Court of Criminal Appeals of Texas
Apr 1, 1931
117 Tex. Crim. 377 (Tex. Crim. App. 1931)

Opinion

No. 14013.

Delivered February 25, 1931. Rehearing Denied April 1, 1931.

1. — Murder — Charge — Defense of Home.

In prosecution for murder, the evidence did not raise the issue as to the right to defend against an invasion of appellant's home.

2. — Murder — Charge — Self-Defense.

The court did not err in failing to submit an issue as to appellant's right to defend against an assault or threatened assault without felonious intent, since the evidence raised no such issue.

3. — Same.

In prosecution for murder, where the court charged the law relative to an attack, a threatened attack, danger, apparent danger, and that the jury must view the transaction from the standpoint of the appellant, there is nothing in the record that required a charge to the jury as to their duty in the event they believed that there was an attack made upon appellant by deceased, but without felonious intent.

ON MOTION FOR REHEARING.

4. — Murder — Charge — Defense of Home.

In prosecution for murder, the evidence does not raise the issue of defense of appellant's home.

Appeal from the District Court of Milam County. Tried below before the Hon. John Watson, Judge.

Appeal from a conviction for murder; penalty, confinement in the penitentiary for ten years.

Affirmed.

The opinion states the case.

E. A. Wallace, of Cameron, for appellant.

A. J. Lewis, County Attorney, of Cameron, and Lloyd W. Davidson, State's Attorney, of Austin, for the State.


Conviction for murder; punishment, ten years in the penitentiary.

The only exceptions in this record are those taken to the charge of the court, and, as presented in appellant's brief, but two of his complaints are insisted upon, viz: that the court erred in not charging on appellant's right to defend against an attack, — not felonious in its character; also in not submitting appellant's right to defend against an invasion of his home.

We find nothing in the facts herein relating this case in any way to those cited in appellant's brief as authority on the proposition that appellant was entitled to a charge on his right to repel an invasion of his home. Appellant was not in his home when he shot deceased, nor was the latter attempting or threatening any entry into such house.
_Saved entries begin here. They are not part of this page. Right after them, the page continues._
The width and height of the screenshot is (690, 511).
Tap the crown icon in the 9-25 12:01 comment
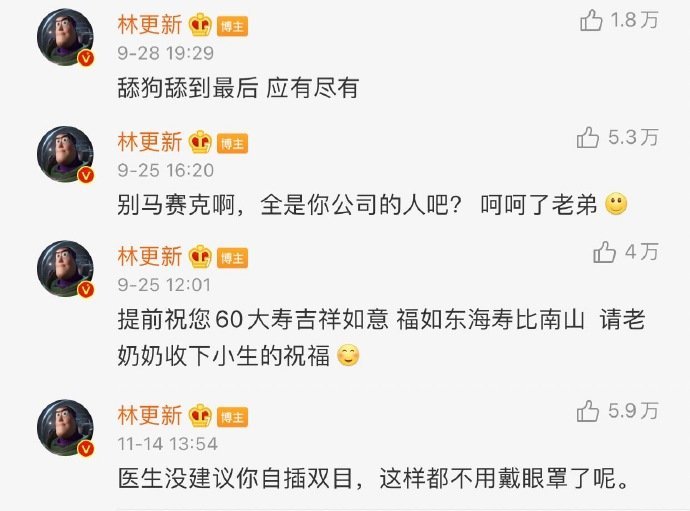pyautogui.click(x=200, y=257)
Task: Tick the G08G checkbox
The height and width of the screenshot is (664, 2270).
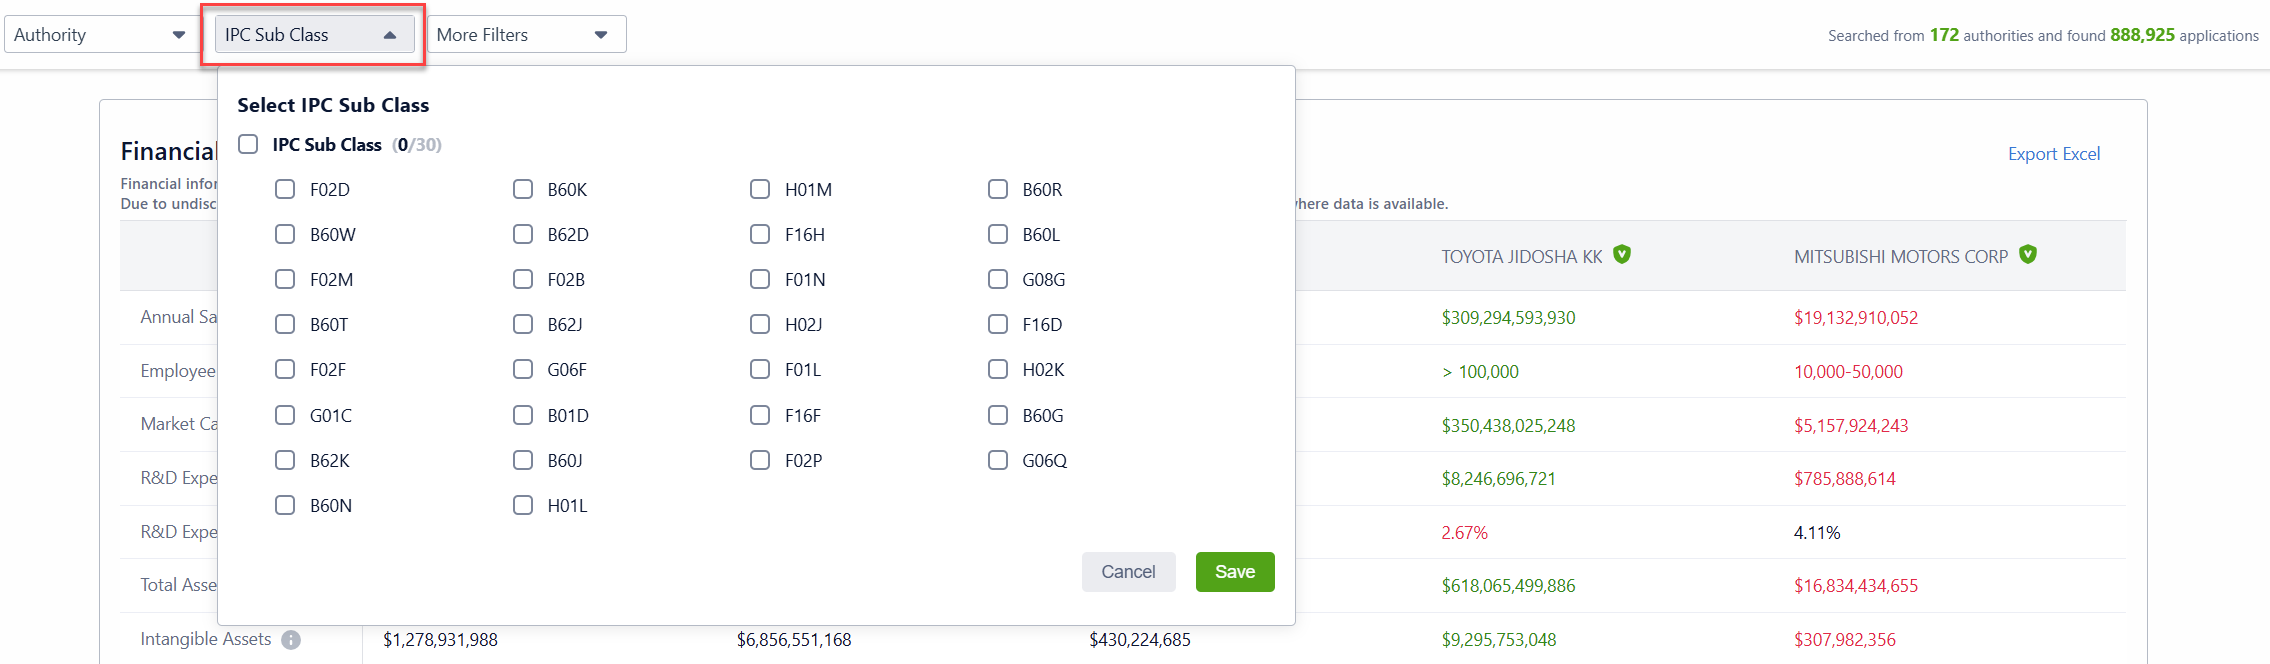Action: [998, 279]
Deceased, accompanied by his wife, came up to a point outside the gate to the yard around the house in which appelant was, and called for appellant to come out and talk to him. Appellant armed himself with a pistol, and, accompanied by his wife, went out into the yard to a point near where deceased was standing. Appellant testified that he called deceased to come to the gate. The most that could be gathered from the defensive testimony as to what further occurred, was that following verbal accusations deceased opened the gate and started at appellant in a threatening manner, and was shot by appellant, who claimed that he thought he saw deceased make motions as though to draw a pistol. Appellant did not go or retreat into the house or on the porch, nor did he show by testimony any intent on the part of deceased to enter said house. Appellant cites Moon v. State, 113 Tex.Crim. Rep., 18 S.W.2d 635, a case where a man was destroying the fence of another who shot him. Also Allen v. State (Texas Crim. App.), 66 S.W. 671, a case where man inside his house shot through the wall, a man who was trying to get in. Also French v. State, 55 Tex. Crim. 538, 117 S.W. 848, a case where a man followed another home and was there killed while trying to enter. Also Wells v. State, 63 Tex.Crim. Rep., 141 S.W. 96, and Mack v. State, 97 Tex.Crim. Rep., 263 S.W. 912, both of which are similar cases to those above referred to. We find nothing in this contention of appellant.
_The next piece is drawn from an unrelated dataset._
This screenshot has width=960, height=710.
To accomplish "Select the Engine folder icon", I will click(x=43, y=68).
On the other point set up, — the State's testimony shows a killing apparently without excuse or reason other than that deceased approached appellant for an explanation of the conduct of the latter toward the wife of deceased, and was shot by appellant. The defensive theory supported by all the testimony for the appellant, was that after the preliminary conversation, about which all witnesses substantially agreed, deceased opened the gate, and with some statement started at appellant who backed away and finally shot.

Julia Johnson, a defense witness, swore: "When I got there I saw both parties standing at the gate. John come on through that gate. He came through the gate before Marshall shot. He came in and slammed the gate open and said 'Drop it,' he was walking as fast as he could. When John came through the gate fast Marshall was backing up getting his gun as quick as he could and when he got his gun he commenced shooting. John Turner just rushed onto Marshall. John Turner was following Marshall coming on him all the time."
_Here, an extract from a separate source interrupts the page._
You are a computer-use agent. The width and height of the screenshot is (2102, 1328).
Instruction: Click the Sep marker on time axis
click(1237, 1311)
Appellant's wife testified for him as follows: "He had his hand in his pants and pulled his hand out and I said 'John don't shoot Marshall' and when I said that he (John) slammed the gate open and run in the yard and Marshall spoke three times and told him to go back, and he come on in anyway, and Marshall went to shooting."

She also testified: "I thought John was doing the shooting. That is what I thought when I left them and broke and run."

Also: "I don't know what John said to Marshall when he started to pull the gun, but I know he said something to Marshall. I heard him talk but I did not know what he said; I was excited, but when John slammed the gate open Marshall spoke three times and told him to go back. I don't know what John said. I don't know why I didn't hear that, it frightened me to see him running on him."

Appellant swore in his own behalf as follows: "He had his hand in his pants, and he out with his hand and throwed open the gate with his other hand and I seen he was trying to do something and I went to backing back and my wife said 'John don't shoot Marshall' and I lowed three times 'Don't come in here' and he run right up to me and when he run up on me I turned to shoot and run and shot him."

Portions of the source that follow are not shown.